The wood used in the construction of dugout canoes was essential to its strength and durability. A wide variety of trees were used depending upon the location of a particular people, but in most cases the Aboriginal people used a type of native sycamore, possibly Litsea reticulata or Cryptocarya glaucescens (Silver sycamore), White sycamore (Polyscias elegans or Cryptocarya obovata), Ceratopetalum succirubrum (Satin sycamore), Cardwellia sublimia, Cryptocarya hypospodia (Bastard Sycamore), Ceratopetalum virchowii (Pink Sycamore) or Ceratopetalum corymbosum (Mountain sycamore). Sycamores are strong and extremely durable, making them suitable for use in the construction of dugout canoes.

== Uses ==

Both sea turtles and dugongs were essential components of the Aboriginal diet. The transformation from bark canoes to dugout canoes greatly increased the ability of the tribal hunters to catch and kill both of these types of sea creatures due primarily to a more formidable structure. Dugout canoes included a stronger and better platform for harpooning that greatly increased the stability of an upright hunter by providing essential footing. In order to capture dugongs and sea turtles, the hunters needed to maintain the utmost degree of stealth. Perfect balance was required and the new dugout canoes gave the hunters this necessary edge.

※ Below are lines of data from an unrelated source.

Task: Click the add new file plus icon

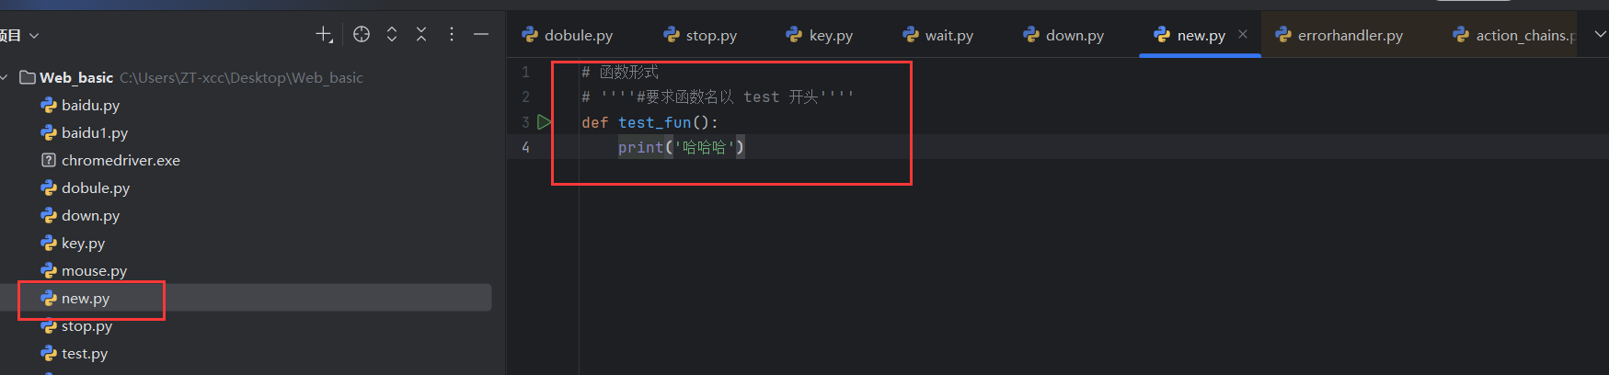Action: coord(324,35)
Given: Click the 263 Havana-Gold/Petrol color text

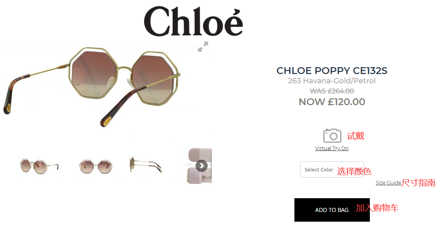Looking at the screenshot, I should point(332,80).
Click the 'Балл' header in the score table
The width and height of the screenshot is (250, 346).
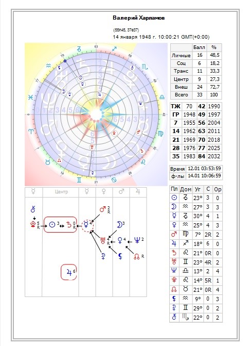pos(199,47)
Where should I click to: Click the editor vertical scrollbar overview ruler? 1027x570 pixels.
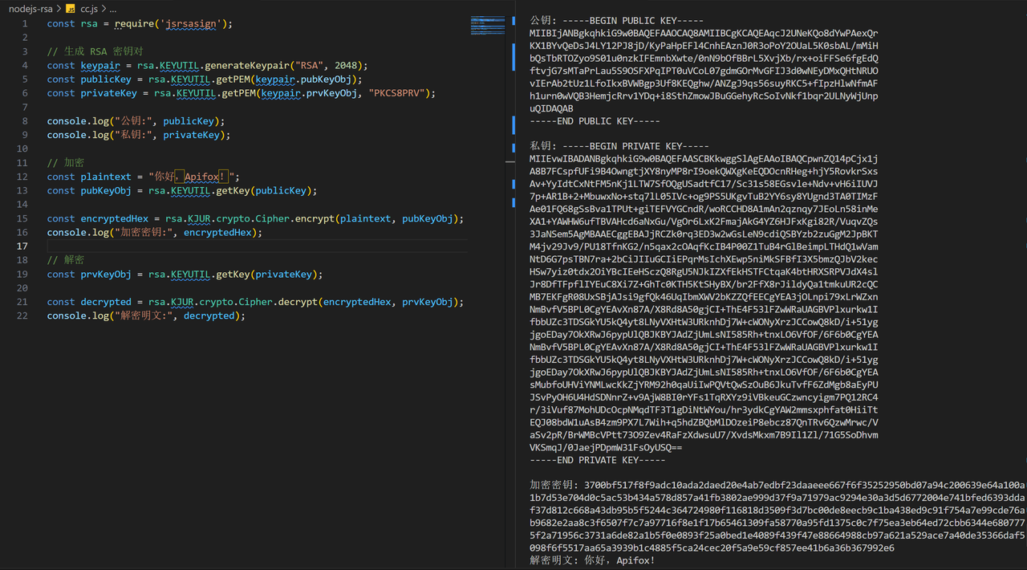tap(514, 120)

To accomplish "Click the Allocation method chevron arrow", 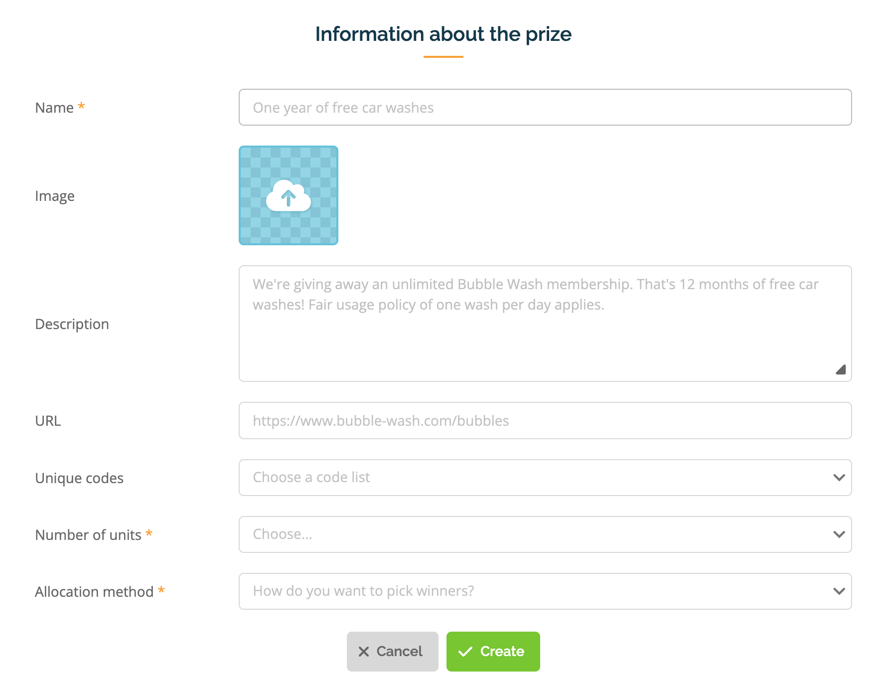I will coord(839,591).
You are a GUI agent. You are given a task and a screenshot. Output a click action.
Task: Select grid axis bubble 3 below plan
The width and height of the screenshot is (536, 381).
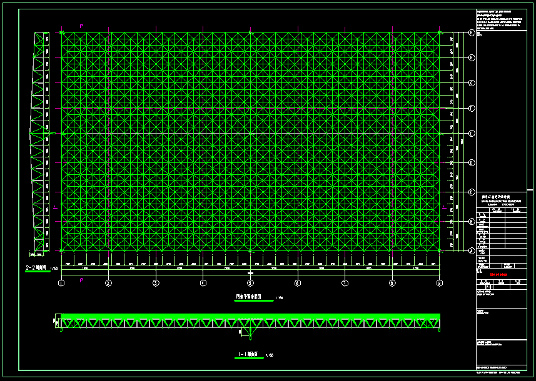click(x=156, y=283)
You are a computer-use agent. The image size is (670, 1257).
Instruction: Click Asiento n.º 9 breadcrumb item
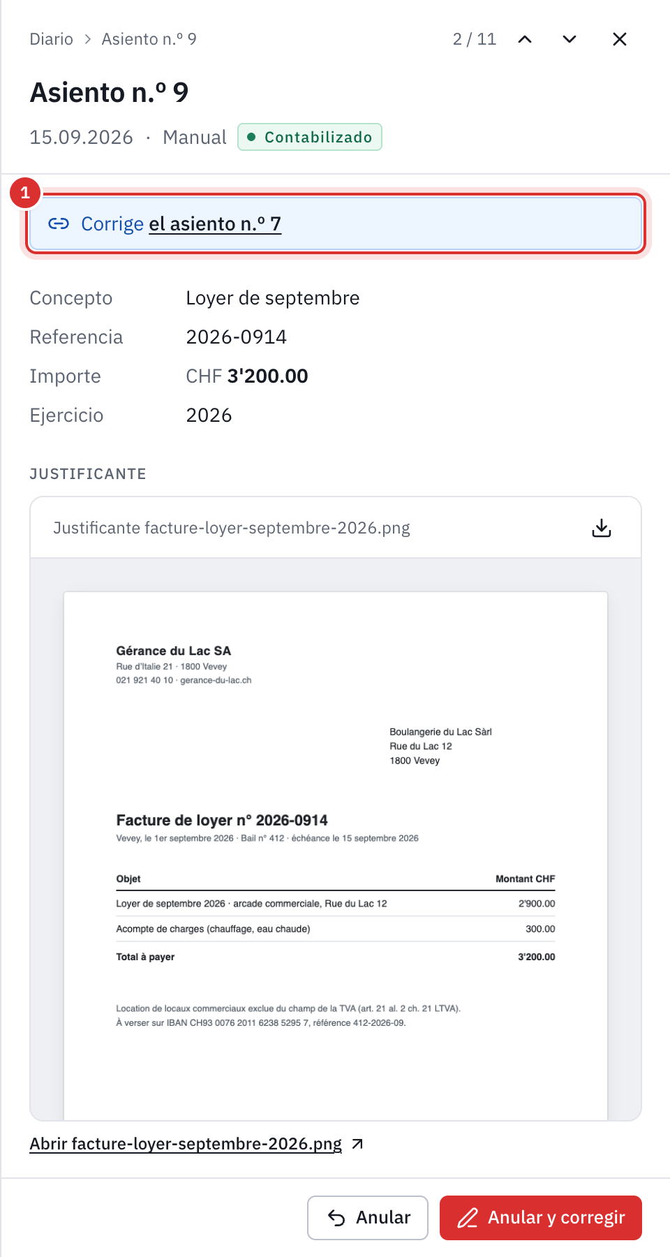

Additionally, the shift towards using dugout canoes maximized the overall possibilities of seafarers. Not only did increased sturdiness, speed and stability of Dugout canoes make hunting easier, but these characteristics also allowed for long-distance travel. Whereas bark canoes had been only used for inland use or travel extremely close to the shore, Dugout canoes offered a far greater range of travel which allowed for trade outside the area of the village. Dugout canoes were capable of traveling distances over 500 km. This new vessel gave the Aboriginal people the ability and opportunity to explore, trade and locate additional resources located outside the central location.

== Impacts ==

The widespread use of dugout canoes had many impacts on Aboriginal life. The most significant were results of the Aboriginal peoples' ability to hunt larger prey. With the strength to transport larger prey over longer distances, dugout enabled the peoples to vastly expand their hunting grounds. This larger prey also enabled support of a larger group of people over a longer period of time. This increase in the ability to support population led to both population growth and expansion.

==Torres Strait Islander boats==
Torres Strait Islander people, another Indigenous Australian group of peoples, used a different type of boat – a double outrigger, unique to their area and evidence suggests their use dates back at least 2,500 years.

These boats could be up to 21 metres long and could sail across networks as far as 700 - 800 km and carry up to 12 people. Using these boat Torres Strait Islander peoples, including the Kulkalgal people, were able to form social and trading relationships amongst each other and groups in Papua New Guinea. These relationships where of great benefit to them as it meant that they could offset the dry season and take advantage of periods of abundance.